March 20, 2020
Laying the groundwork for autonomous transport networks
With the increased use of connected devices and endpoints where Internet of things devices, satellites and sensors produce constant streams of information, the amount of data collected presents significant challenges. In particular, the use of Big Data analytics in the context of smart cities highlights the need for creating a software system capable of collecting, processing and making use of vast amounts of geographically distributed data. The EU-funded ELASTIC project is addressing exactly this issue and creating a software architecture framework for the efficient distribution of intensive computation functionalities across the edge and cloud.
The innovative fog computing environment also takes into account non-functional requirements inherited from the system domain. Eduardo Quiñones from ELASTIC project coordinator Barcelona Supercomputing Center explains the details of the software architecture in an article. "The ELASTIC project is set in the context of fog computing—an extended version of cloud computing to the network edge—and is suitable for Internet of Things (IoT) and autonomous systems applications that require fulfilling non-functional requirements."
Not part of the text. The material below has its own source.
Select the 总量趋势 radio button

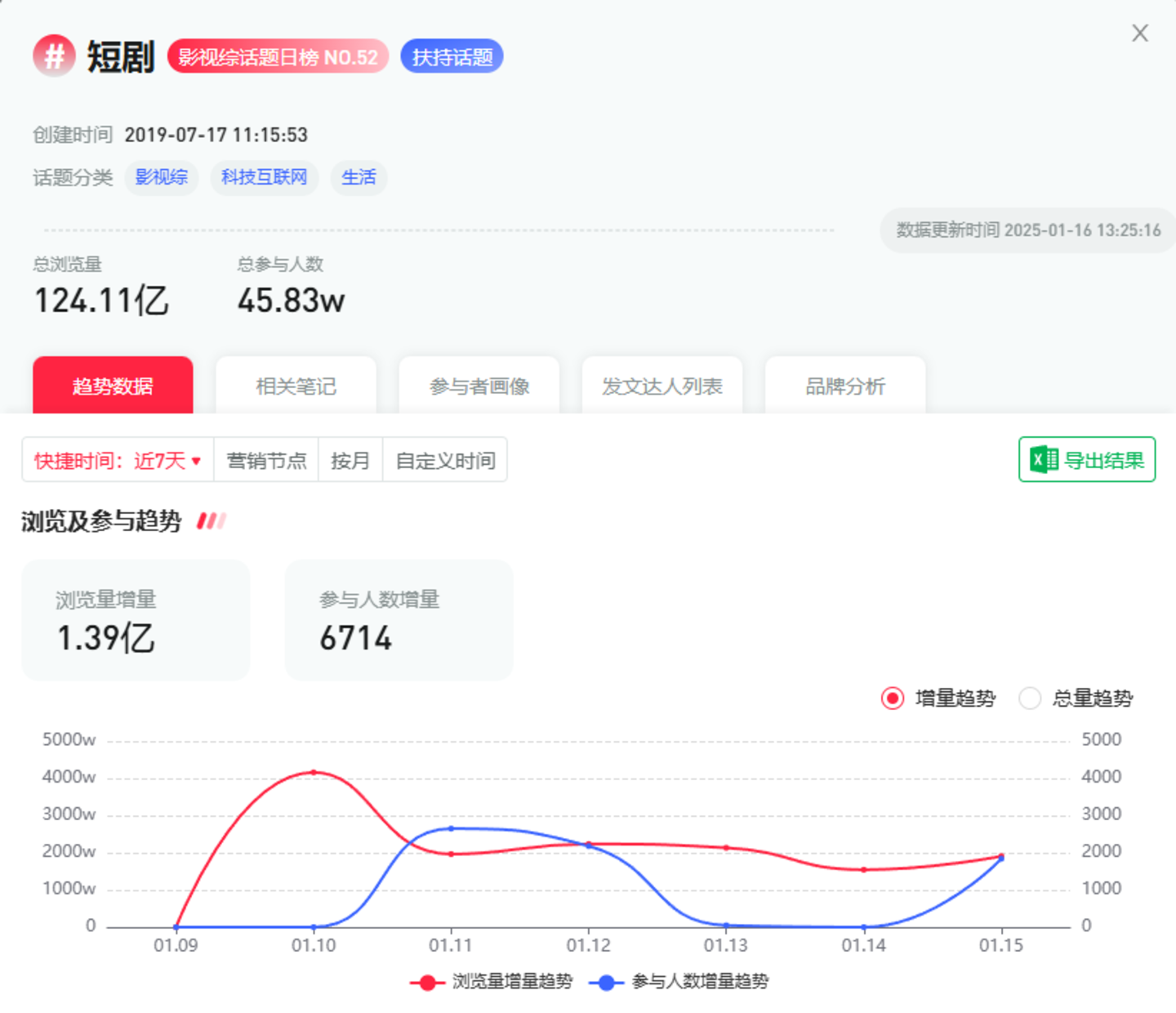1030,698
Quiñones continues: "Current big-data software architectures execute most of the data analytics computation into powerful cloud services, which heavily affects the capabilities of the system to provide real-time guarantees. This approach also imposes the need of increasing the level of security to minimise potential attacks while the data is being transferred to cloud, which may end up affecting the overall safety assurance levels." He adds: "The ELASTIC technology addresses these challenges by efficiently distributing the big-data computation across the compute continuum in a holistic way, taking into account real-time, energy efficiency and security requirements. Overall, ELASTIC aims to provide the technological background for the development of new and safe autonomous mobility services."
Public transport solution
The framework developed by the ELASTIC project is deployed in Florence's public tram network. In the same article, Quiñones also says: "By enhancing the sensing capabilities of the tramway vehicles and the city, advanced mobility applications are being developed. These applications aim for an enhanced interaction between the city and public vehicles, and a safer and smarter urban mobility environment, with reduced accidents, traffic improvement, and reduced maintenance costs."
According to Quiñones, the ELASTIC system will help "collect data from the vehicles and tram stations, such as obstacles in front of the trams, travel speed and energy conditions, arrival and departure times, upon which valuable knowledge will be extracted across the compute continuum, guaranteeing the response time of the system and ensuring that data remains anonymous in order to guarantee the privacy of the citizens."
The ongoing ELASTIC (A Software Architecture for Extreme-ScaLe Big-Data AnalyticS in Fog CompuTIng ECosystems) project will run until end-November 2021. It's among several initiatives that hold out the promise of integrating data from multiple organisations, diverse environments and a wide variety of intelligent devices aimed at sustainable, efficient and safe mobility applications in future smart cities.